По правде говоря, во всем лицее был лишь один более или менее трезвомыслящий человек. Это был учитель истории Бронстейн. Он здорово умел рассказывать, особенно с бодуна, хотя, вообще-то, у любого историка язык должен быть хорошо подвешен. Я любил слушать пересказы исторических событий в его варианте. Если армии, скажем, вступали в битву, то его комментарий звучал так: «И тут началась мясорубка…» Он называл вещи своими именами. Генрих VIII, «оторвавший одной из своих жен голову», линии обороны, изрешеченные противником, бомбардировщики, обрабатывавшие густонаселенные территории, захваченные города, где мародерствовали и убивали.
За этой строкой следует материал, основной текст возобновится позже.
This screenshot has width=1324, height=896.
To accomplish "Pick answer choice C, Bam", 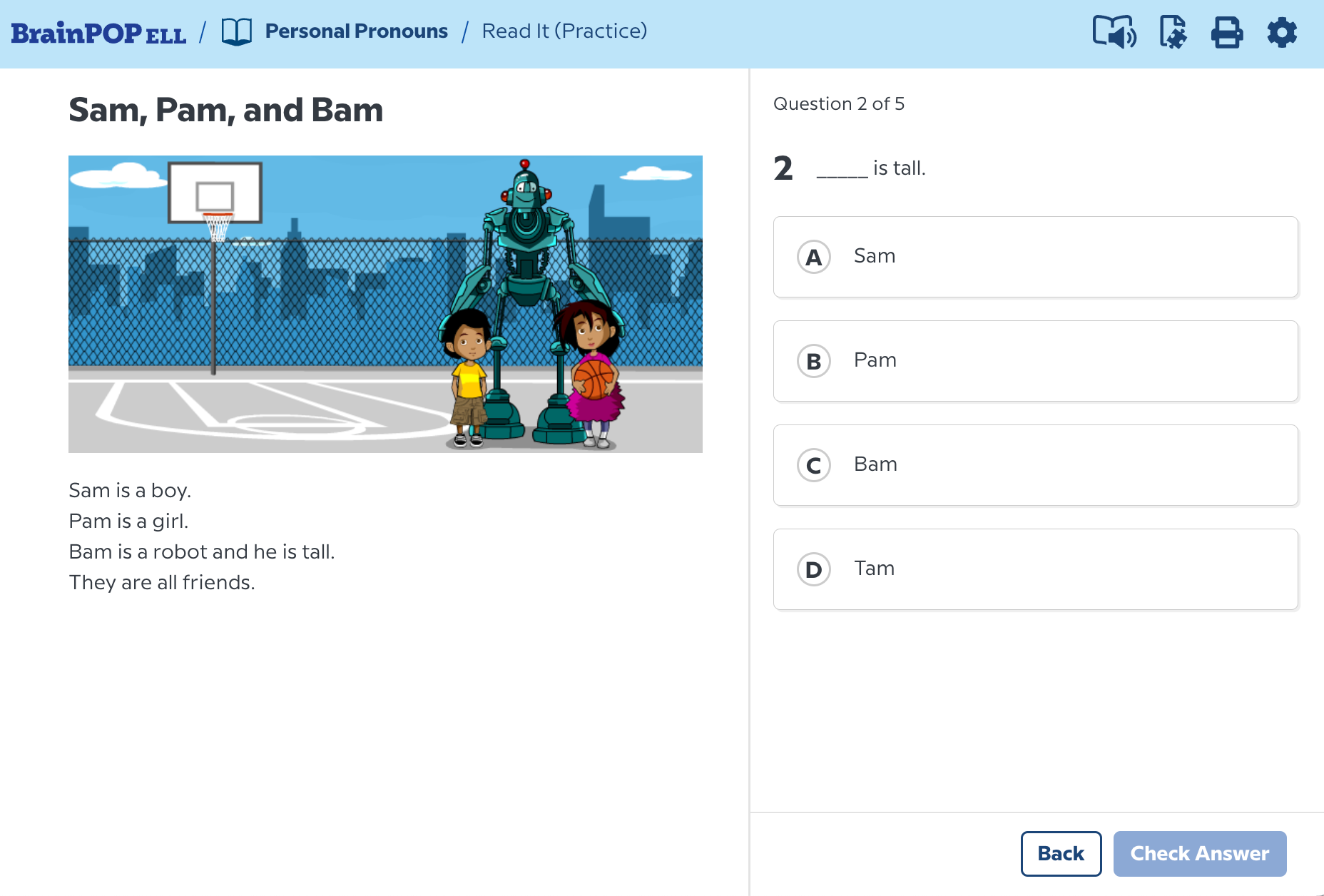I will (1035, 465).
У Бронстейна была отвратительная собака по кличке Оскар, которую он всегда брал с собой в класс. Вся в язвах и гнойниках, она спала на куске пенопласта и жутко воняла. А когда начинала чесаться, то сосредоточиться на уроке вообще не представлялось возможным. От расчесанных до крови болячек тошнотворно разило псиной, так что ты не решался дышать даже ртом. К счастью, Бронстейн был заядлым курильщиком, и запах никотина чуть заглушал эту немыслимую вонь. Бронстейн был довольно замкнутым человеком, но однажды он устроил вечеринку для всего класса у себя дома. Таким образом он, вероятно, надеялся хоть немного сузить непреодолимую пропасть между учителем и учениками. Но все обернулось иначе. Так вот, именно Бронстейн не боялся воздавать слабоумному по заслугам. Как-то он спросил Яна, где именно ступил на английский берег Вильгельм Завоеватель.
– Что вы сказали? – вякнул слабоумный своим жалостливым голосочком, по привычке рассчитывая на сочувствие.
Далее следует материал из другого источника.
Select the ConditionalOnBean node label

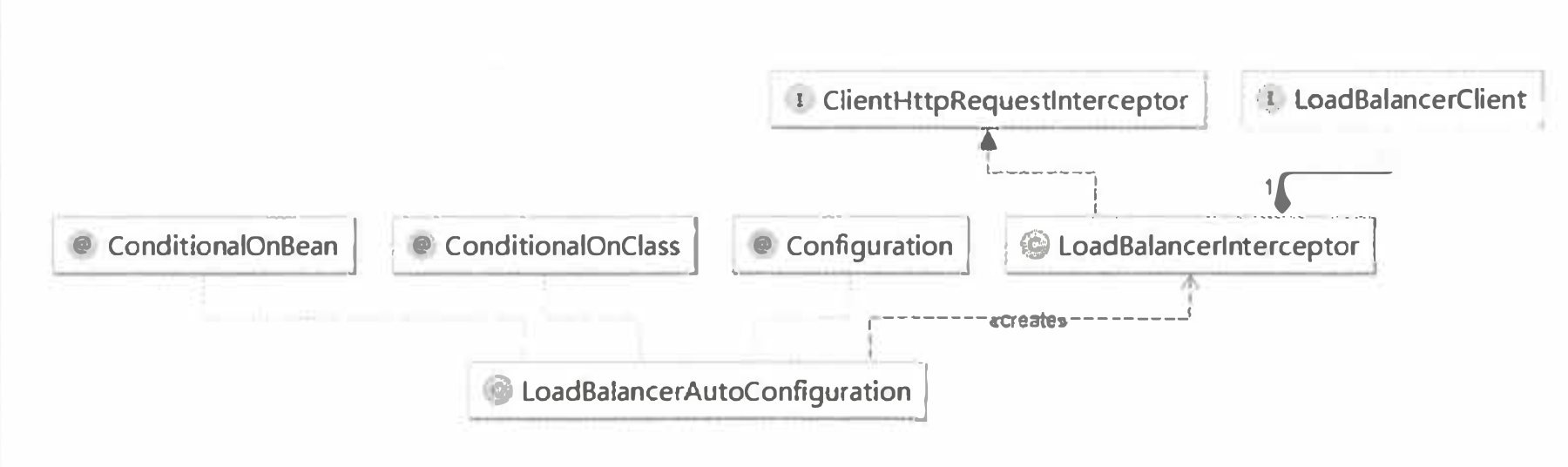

Однако Бронстейн был глух к этим его уловкам.
– Опять ворон считаешь! – угрожающе сказал он.
Класс замер. Оскар оторвал морду от своей подстилки и навострил уши.
– Если не знаешь, то проваливай отсюда!
– Кто, я? – спросил слабоумный.
Таким тоном с ним никто еще не говорил. Он скривил рот и начал учащенно моргать. Но поздно.
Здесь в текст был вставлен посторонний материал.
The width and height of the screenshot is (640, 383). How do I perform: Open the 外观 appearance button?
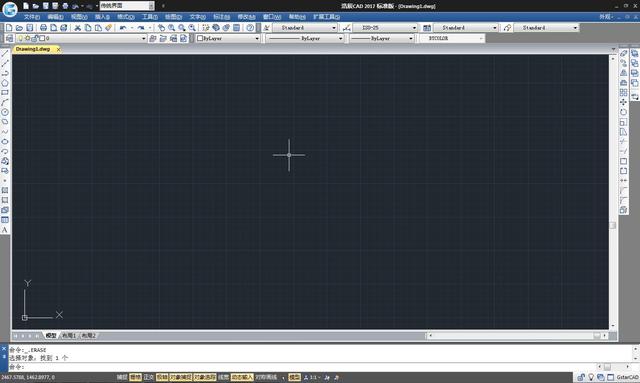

– Да, ты, Ян! – рявкнул Бронстейн, стукнув кулаками по столу. – Убирайся! С глаз долой! Сделай милость, исчезни!
С поникшей головой тот вышел за дверь. Мне даже стало его жаль. С другой стороны, он мог себя поздравить – впервые его выгнали из класса как нормального человека. Остальные преподы ни за что бы не отважились на такое. В крайнем случае они бы вежливо спросили, не против ли тот покинуть класс.
Вкратце расскажу о вечеринке. Нет желания вдаваться в подробности. Бронстейн жил в крошечном домике, близко от порта и прямо рядом с железной дорогой. По гигантскому стальному мосту беспрестанно громыхали составы. Жил он один, и сразу стало понятно, что он не привык принимать у себя такую ораву гостей, как наша. Улыбаясь, он незаметно сидел в углу, словно вообще был не с нами, и почти весь вечер молчал. К организации праздника он подошел со всей серьезностью – никакого дешевого вина или детского фруктового сока. Он накупил целый арсенал бутылок виски и джина, для которых пришлось расчистить место на книжной полке. За нехваткой стульев рассевшись на полу, мы все горланили, гоготали и пожирали из мисок чипсы с орешками. На Бронстейна никто не обращал внимания. А тот все больше погружался в себя. В его глазах стояла грусть, мне даже показалось, что он плачет, но после столь нешуточного количества выпитого я вполне мог себе это нафантазировать.